Wednesday, June 30, 2010

Historic Zoning Comm wins Ransom School Case

Yesterday, the Davidson County Chancery Court issued a decision in an interesting historic zoning case. The owner applied for a certificate of appropriateness and because the base zoning had reduced the number of permitted residences (from 18 to 11), the financial viability of the project was endangered. The owner asked to be permitted to reconfigure the Ransom School here in Nashville to remove a portion of the school to make construction costs less expensive. The Commission denied the application even though it appeared to make reasonable sense.

The applicant submitted evidence tending to show that to develop the property given the current configuration of the school would raise construction costs for the project well above those in the general vicinity for similar construction. The staff and a majority of the Commission was not convinced that the construction estimates were accurate, citing examples that they thought were too high.
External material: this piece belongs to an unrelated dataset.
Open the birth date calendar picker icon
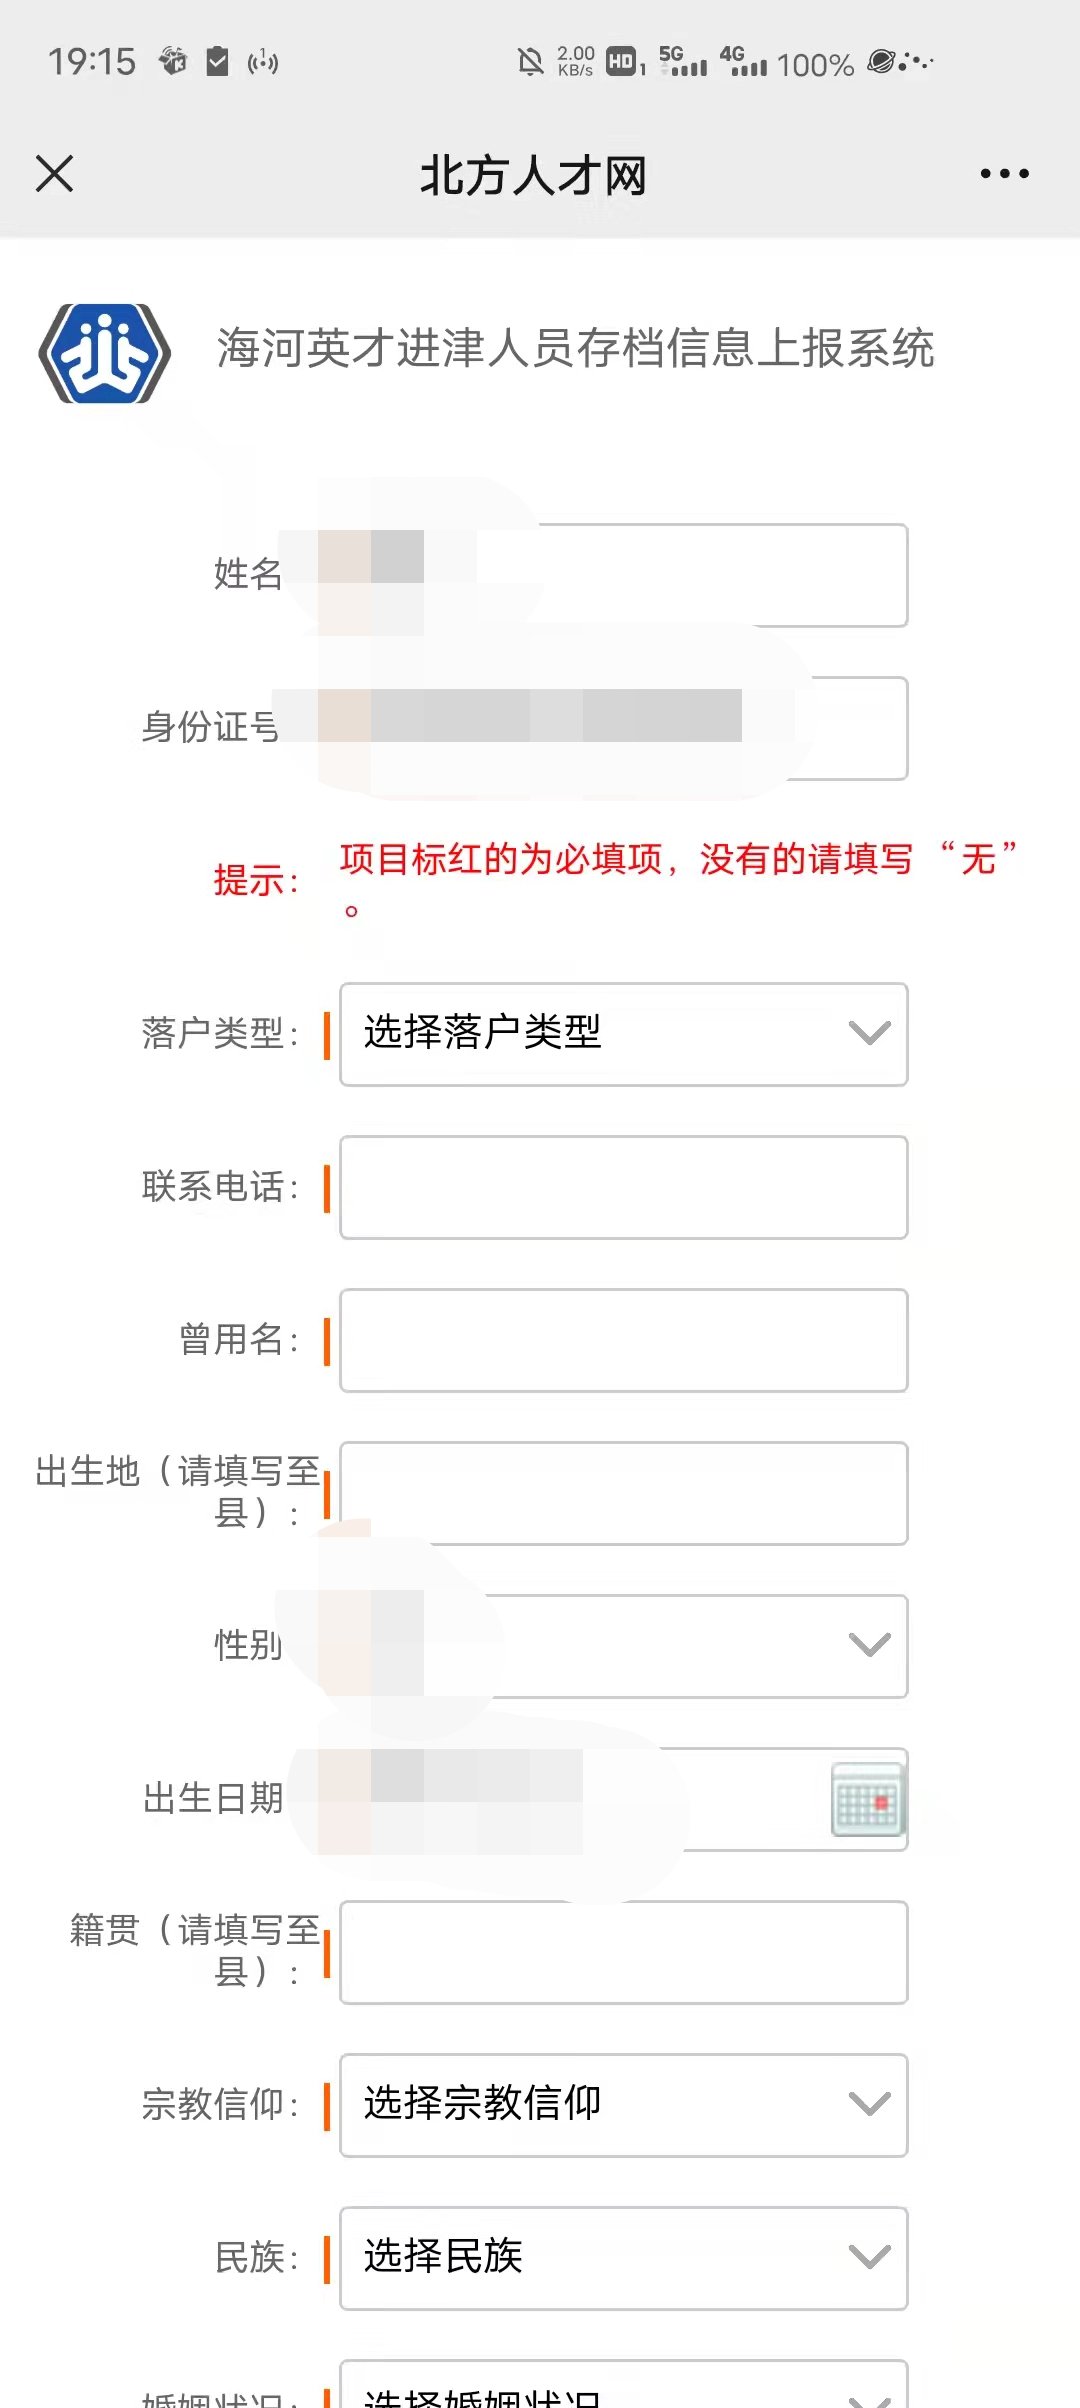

However, no other estimates were forchcoming so that the only real evidence was that of the applicant.

The technical legal issue has to do with the amount of proof needed to show an economic hardship. Given the Court's decision, it appears that the Commission need not have any hard numbers to justify its decision but can instead simply cast doubt upon the applicant's proof. Ordinarily, in the absence of contrary evidence, that is not sufficient. If the case is appealed, it will be interesting to see what the Court of Appeals thinks under these circumstances.